# [V] Handy Samsung S5230 Star , Vodafone DSL EasyBox A400



## Q20 (19. April 2010)

Verkaufe 



*Samsung S5230 Star (pink)*
in OVP. 




Grunddaten: 

Abmessungen: 53 x 104 x 11,90


mm 

Gewicht: 92 g 

LCD-Touchscreen, Auflösung: 240 Pixel x 400 Pixel
*= KEIN SIM-/NETLOCK =*



...weiteres gibts im Netz, schreib ich jetzt nicht alles. 



Zubehör: 

Akkus, Ladegerät, Headset, 
Datenkabel. 

Das
Handy ist 6 Monate alt und in sehr gutem Zustand. Display hat keinerlei
Kratzer. 
​


Preislich 
habe ich mir so um die *90** EUR* (inkl. 
vers. Versand) vorgestellt.
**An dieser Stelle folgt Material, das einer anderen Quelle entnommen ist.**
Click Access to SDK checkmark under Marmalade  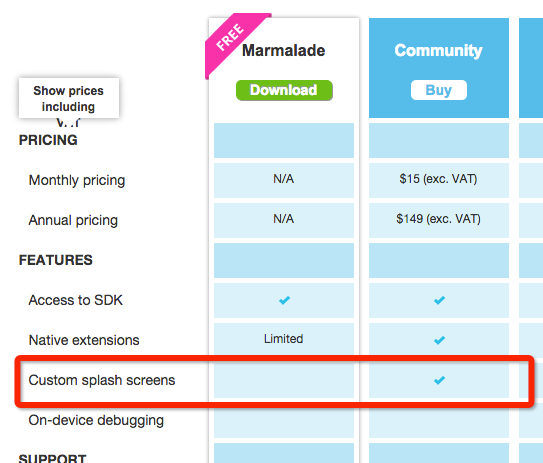pos(284,300)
Eine Rechnung vom Händler gibts natürlich 
auch dazu. 









*Vodafone EasyBox A400 *in OVP 



Eigenschaften: 

- DSL-Router zum Anschluss eines PCs per Kabel 

- integriertes DSL-Modem 

- Telefonanlage für analoge 
Endgeräte 

- integrierte Firewall 

Anschlüsse:


- DSL Anschluss 

- LAN Anschluss (RJ 45) 

- Stromnetzanschluss 

- 3 TAE Anschlüsse (N, F, U) 



Alle weiteren Daten gibts ausreichend im 
Netz. 



Preislich
habe ich mir so um die *12 EUR* (inkl. Versand) 
vorgestellt. Rechnung kann ich beilegen.


----------